== Written exercise ==
Rewrite the stretch of material from its first line through the line containing "certain is located at coordinates (296, 337)." as a numbered list, leaving out any blank lines.

== Supplied data ==
########
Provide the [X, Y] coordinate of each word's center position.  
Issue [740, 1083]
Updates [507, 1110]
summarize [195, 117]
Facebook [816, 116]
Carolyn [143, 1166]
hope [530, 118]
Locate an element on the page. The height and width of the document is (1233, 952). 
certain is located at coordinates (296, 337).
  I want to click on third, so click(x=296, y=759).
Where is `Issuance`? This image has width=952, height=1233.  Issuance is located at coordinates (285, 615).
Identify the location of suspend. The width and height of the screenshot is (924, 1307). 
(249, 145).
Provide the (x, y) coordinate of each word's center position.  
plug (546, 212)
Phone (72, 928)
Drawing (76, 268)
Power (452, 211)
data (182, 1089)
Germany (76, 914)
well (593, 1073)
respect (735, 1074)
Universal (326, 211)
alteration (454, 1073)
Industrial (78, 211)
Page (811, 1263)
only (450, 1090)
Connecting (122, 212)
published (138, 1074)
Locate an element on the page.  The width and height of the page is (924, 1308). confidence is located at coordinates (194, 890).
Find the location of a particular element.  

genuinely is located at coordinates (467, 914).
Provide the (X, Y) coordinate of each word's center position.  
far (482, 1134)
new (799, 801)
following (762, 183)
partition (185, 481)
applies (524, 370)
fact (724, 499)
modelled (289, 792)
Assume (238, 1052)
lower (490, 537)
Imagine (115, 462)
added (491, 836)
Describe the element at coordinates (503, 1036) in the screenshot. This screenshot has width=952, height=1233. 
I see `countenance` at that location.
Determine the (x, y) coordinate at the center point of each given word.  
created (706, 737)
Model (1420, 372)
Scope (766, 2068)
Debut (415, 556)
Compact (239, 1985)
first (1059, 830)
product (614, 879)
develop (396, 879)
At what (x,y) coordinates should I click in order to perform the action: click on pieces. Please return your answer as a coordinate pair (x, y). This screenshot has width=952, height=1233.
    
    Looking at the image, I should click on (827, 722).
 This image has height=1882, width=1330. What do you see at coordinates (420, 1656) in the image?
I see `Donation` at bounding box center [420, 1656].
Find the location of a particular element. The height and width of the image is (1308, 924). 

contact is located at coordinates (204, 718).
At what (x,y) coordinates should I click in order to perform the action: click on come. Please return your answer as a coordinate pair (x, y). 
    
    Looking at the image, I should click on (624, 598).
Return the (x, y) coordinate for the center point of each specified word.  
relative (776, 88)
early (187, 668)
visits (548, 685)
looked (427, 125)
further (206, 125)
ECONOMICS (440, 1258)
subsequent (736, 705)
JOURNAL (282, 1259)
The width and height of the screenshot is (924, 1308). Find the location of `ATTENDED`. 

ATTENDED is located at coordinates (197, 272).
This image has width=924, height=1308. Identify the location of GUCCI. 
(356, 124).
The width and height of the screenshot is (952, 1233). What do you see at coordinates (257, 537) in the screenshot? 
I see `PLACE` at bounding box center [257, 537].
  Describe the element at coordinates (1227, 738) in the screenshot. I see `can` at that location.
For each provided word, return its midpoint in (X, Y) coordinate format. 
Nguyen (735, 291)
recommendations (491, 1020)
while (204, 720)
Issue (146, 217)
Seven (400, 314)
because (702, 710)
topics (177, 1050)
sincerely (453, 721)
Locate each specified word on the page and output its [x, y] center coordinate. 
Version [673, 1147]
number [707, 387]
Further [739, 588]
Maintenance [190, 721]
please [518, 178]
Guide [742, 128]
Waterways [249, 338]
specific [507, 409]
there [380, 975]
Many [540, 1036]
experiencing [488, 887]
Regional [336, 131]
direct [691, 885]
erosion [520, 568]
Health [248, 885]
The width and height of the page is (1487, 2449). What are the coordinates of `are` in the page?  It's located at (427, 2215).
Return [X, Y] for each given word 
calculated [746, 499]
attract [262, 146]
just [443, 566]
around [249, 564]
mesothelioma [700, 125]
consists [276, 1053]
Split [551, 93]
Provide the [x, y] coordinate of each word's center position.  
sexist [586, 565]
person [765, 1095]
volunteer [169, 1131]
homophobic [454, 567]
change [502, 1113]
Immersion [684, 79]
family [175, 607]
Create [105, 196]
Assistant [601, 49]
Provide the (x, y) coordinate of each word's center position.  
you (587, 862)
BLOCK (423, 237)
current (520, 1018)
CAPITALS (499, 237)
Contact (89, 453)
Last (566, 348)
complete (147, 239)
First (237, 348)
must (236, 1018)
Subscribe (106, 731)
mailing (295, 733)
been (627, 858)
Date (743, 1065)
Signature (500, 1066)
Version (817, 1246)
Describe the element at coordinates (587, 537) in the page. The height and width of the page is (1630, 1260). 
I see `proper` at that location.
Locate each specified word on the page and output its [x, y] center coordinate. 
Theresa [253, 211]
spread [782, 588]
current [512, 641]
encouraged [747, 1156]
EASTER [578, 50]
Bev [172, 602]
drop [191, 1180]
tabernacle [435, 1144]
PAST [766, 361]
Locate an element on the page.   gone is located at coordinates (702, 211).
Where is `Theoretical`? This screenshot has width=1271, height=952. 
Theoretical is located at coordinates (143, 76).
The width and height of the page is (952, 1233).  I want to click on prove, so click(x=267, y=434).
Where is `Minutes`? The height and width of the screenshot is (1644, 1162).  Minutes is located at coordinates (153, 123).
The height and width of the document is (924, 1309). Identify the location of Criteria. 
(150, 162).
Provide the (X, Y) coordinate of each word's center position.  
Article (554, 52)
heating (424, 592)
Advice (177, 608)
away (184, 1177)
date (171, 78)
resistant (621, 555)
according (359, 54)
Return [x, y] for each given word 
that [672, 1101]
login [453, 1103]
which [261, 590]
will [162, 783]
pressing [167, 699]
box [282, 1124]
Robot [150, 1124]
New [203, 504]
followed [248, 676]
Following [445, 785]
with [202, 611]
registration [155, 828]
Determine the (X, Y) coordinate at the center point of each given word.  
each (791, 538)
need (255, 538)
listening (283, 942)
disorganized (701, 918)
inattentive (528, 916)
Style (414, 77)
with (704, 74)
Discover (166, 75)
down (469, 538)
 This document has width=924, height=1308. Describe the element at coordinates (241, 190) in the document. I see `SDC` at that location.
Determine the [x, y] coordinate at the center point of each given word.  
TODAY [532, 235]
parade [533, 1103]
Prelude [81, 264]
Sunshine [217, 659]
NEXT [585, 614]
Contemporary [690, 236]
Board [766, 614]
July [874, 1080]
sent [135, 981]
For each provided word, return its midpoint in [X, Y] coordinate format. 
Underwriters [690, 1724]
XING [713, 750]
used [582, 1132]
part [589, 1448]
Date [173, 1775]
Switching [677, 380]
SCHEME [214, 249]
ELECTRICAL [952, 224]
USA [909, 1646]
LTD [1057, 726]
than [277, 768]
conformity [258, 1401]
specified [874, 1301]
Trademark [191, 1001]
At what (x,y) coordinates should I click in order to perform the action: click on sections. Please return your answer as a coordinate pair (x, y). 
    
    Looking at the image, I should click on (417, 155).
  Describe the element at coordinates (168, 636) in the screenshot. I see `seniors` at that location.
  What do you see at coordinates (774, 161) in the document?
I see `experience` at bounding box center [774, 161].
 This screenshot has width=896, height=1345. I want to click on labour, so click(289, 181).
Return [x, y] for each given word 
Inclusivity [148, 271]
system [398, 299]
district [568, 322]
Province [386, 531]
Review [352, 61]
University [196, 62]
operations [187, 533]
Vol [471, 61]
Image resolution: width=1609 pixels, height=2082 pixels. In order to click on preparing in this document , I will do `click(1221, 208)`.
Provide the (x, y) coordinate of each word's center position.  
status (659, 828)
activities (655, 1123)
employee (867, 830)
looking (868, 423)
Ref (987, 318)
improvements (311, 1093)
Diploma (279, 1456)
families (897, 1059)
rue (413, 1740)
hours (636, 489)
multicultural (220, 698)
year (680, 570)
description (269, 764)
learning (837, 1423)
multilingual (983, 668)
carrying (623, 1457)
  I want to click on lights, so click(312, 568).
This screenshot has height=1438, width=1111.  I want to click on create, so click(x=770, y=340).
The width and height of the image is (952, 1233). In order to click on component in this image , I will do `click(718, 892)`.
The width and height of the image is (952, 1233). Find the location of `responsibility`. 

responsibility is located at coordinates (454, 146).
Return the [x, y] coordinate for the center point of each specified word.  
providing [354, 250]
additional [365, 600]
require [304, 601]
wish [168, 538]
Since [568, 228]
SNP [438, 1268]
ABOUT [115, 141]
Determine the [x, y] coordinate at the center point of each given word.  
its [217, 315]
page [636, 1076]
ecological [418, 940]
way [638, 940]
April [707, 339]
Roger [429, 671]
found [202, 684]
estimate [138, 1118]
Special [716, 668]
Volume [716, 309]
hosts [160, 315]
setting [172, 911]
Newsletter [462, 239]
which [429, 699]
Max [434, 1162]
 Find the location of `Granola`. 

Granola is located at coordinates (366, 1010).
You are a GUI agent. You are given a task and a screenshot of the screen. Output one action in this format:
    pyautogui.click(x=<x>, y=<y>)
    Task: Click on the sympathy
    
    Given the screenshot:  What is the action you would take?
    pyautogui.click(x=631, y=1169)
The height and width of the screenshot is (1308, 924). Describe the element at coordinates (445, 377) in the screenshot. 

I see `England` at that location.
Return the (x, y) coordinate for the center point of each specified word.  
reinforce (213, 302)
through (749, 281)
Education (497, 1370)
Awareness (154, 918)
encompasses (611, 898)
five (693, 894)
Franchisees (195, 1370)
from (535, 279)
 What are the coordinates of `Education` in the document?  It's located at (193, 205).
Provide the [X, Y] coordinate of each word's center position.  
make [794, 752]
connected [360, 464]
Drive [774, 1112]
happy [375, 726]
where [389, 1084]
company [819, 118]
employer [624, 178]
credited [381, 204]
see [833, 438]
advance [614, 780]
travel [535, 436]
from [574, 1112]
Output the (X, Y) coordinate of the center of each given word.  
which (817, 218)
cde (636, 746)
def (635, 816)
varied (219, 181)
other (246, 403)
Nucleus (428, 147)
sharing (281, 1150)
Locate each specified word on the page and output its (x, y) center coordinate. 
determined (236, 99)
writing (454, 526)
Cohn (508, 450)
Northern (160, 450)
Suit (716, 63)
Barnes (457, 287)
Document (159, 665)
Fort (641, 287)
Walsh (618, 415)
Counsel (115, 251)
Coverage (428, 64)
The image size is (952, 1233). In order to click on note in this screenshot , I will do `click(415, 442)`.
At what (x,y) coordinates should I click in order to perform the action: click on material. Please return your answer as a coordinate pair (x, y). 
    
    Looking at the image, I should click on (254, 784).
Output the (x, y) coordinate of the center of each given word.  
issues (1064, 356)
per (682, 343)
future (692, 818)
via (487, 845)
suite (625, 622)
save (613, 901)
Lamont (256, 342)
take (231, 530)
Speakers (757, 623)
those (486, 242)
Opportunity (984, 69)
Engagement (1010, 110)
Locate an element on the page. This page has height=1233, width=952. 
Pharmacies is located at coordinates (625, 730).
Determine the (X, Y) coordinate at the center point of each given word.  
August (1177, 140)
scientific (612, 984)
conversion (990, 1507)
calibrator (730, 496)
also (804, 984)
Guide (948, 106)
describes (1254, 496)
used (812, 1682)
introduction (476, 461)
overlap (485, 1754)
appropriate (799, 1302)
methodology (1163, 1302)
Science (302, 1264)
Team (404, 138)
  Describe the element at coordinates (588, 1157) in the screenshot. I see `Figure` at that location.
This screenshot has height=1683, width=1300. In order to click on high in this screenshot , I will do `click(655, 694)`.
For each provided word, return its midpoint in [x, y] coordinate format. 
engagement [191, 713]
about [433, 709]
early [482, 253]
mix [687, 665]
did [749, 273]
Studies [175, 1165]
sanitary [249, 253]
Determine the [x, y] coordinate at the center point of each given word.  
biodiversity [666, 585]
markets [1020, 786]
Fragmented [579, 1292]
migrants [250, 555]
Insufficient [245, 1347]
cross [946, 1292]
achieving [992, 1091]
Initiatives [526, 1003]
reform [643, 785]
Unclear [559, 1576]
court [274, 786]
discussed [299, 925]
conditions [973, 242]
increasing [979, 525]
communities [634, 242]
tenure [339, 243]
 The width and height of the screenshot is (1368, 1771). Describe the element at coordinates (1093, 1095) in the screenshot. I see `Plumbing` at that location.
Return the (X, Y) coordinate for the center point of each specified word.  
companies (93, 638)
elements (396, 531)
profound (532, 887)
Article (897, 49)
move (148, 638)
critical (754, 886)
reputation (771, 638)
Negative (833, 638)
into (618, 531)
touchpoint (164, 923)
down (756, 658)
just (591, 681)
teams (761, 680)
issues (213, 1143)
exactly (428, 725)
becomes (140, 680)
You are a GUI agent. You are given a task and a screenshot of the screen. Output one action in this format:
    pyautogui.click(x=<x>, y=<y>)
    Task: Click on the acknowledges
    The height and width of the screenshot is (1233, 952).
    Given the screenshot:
########
== Result below ==
1. Provide the [X, Y] coordinate of each word's center position.  
2. Issue [740, 1083]
3. Updates [507, 1110]
4. summarize [195, 117]
5. Facebook [816, 116]
6. Carolyn [143, 1166]
7. hope [530, 118]
8. Locate an element on the page. The height and width of the document is (1233, 952). 
9. certain is located at coordinates (296, 337).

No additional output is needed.